Historique
Algesiras, juillet 1801
par Didier Baltes
En guerre contre l'Angleterre depuis 5 ans, et malgré l'alliance française, la situation économique espagnole est à l'unisson de sa situation navale : Si la flotte, sur le papier, compte encore plus de 60 vaisseaux de ligne et plus de 40 frégates, ces navires sont pour la plupart vieux et inaptes au combat. Les meilleures frégates portant les quelques marins expérimentés restant à l'Espagne sont lancées à travers les blocus anglais, dans l'espoir bien mince que quelques unes reviendront portant une partie des trésors du nouveau monde. Mais cet or tant nécessaire fait la fortune de capitaines et d'amiraux anglais, bienheureux de capturer ces navires. Ainsi, sans or pour armer les navires, pour maintenir en place des équipages qui ne peuvent de toute façon pas s'entraîner à la mer, sans or pour acheter la poudre ou le bois, il n'y a pas de flotte ! Ces vaisseaux seraient utilisables, cependant : lancés à La Havane, ou au Ferreol à partir de bois des îles, imputrescible, ils peuvent attendre , à quai, de longues années.

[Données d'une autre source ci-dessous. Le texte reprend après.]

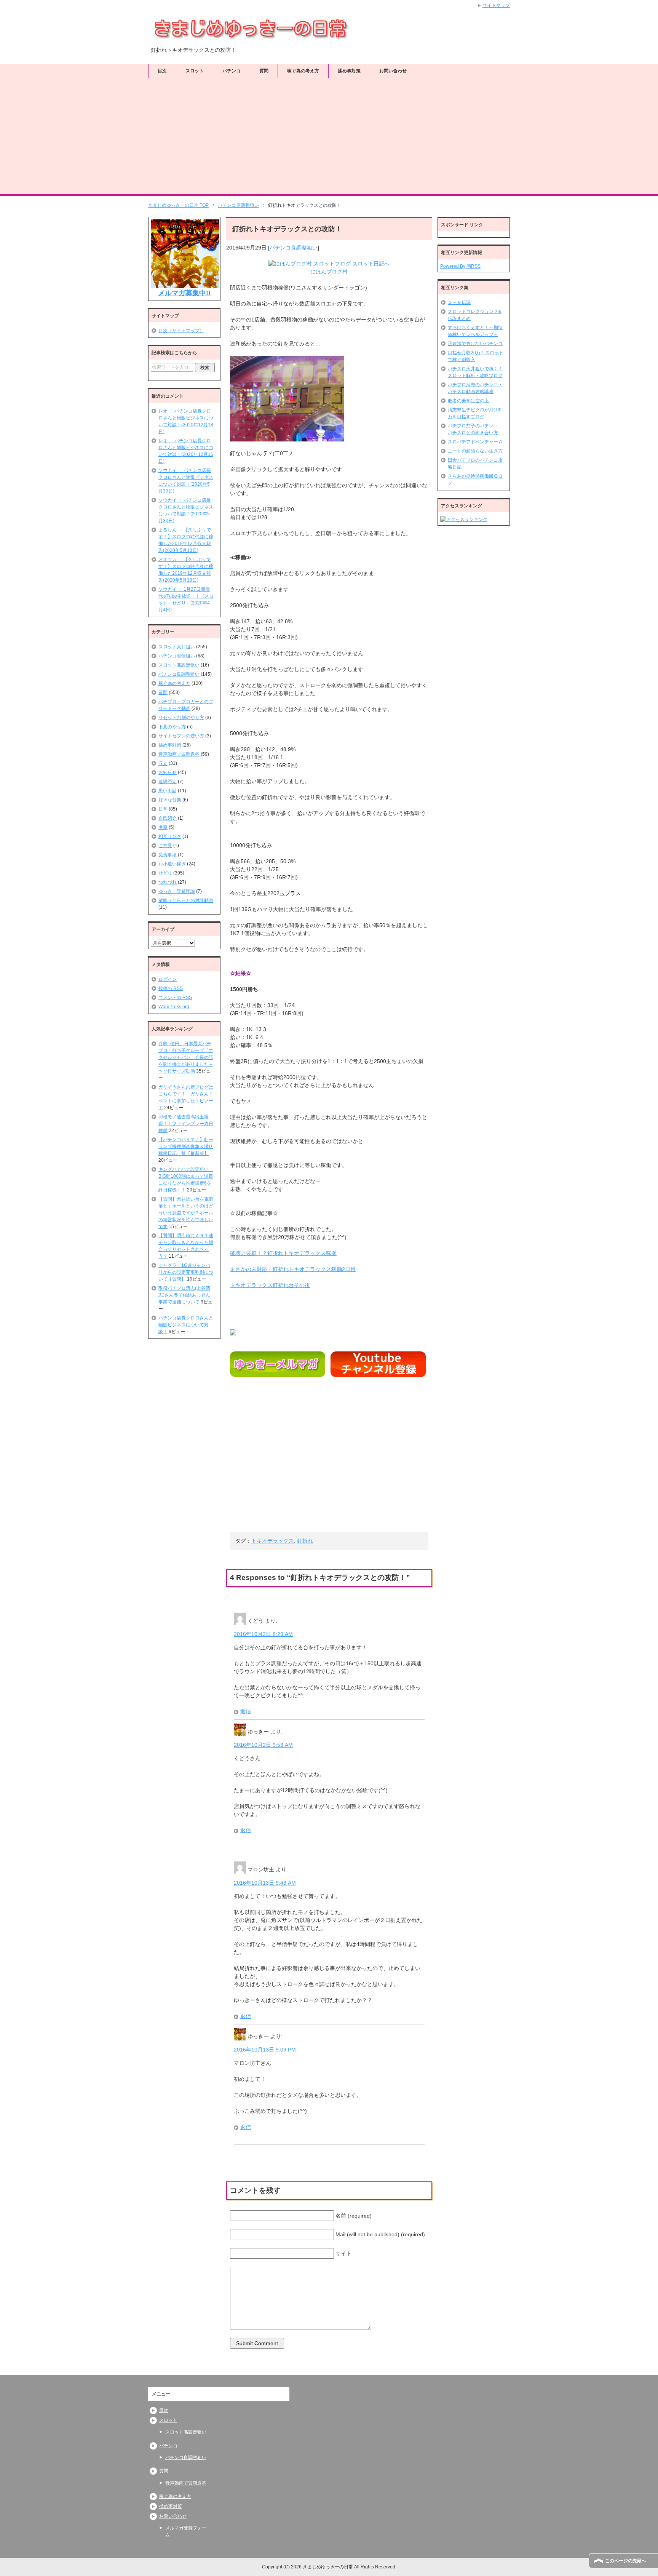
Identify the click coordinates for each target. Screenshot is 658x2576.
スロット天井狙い (176, 646)
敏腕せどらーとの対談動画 (185, 900)
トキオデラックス (272, 1541)
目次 (162, 71)
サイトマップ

Des marins, l'inscription maritime en fournit au 1er Consul Napoléon Bonaparte. L'or provient des campagnes victorieuses en Italie. Les chantiers navals, réorganisés, construisent de nouveaux vaisseaux, mais il faut combler les pertes des années précédentes, en particuliers les pertes désastreuses d'Aboukir. Alors la diplomatie s'active et le gouvernement espagnol accepte de transférer à la France certains de ces navires. Ils attendent à Cadix, reste à aller les chercher. Un équipage viendra par la route, mais à cette époque, malgré les blocus anglais, le trajet le plus rapide reste la mer. Le 13 Juin 1801, une division, commandée par le contre-amiral Linois, comprenant les vaisseaux de 80 Formidable et Indomptable, le 74 Desaix et les frégates de 40 Libre et Muiron, quitte Toulon dans le but de rallier Cadix et d'y prendre en charge 6 vaisseaux récemment transférés. Déjà, sur place, le 74 San Antonio, francisé en Saint Antoine, a reçut son équipage et est prêt à appareiller.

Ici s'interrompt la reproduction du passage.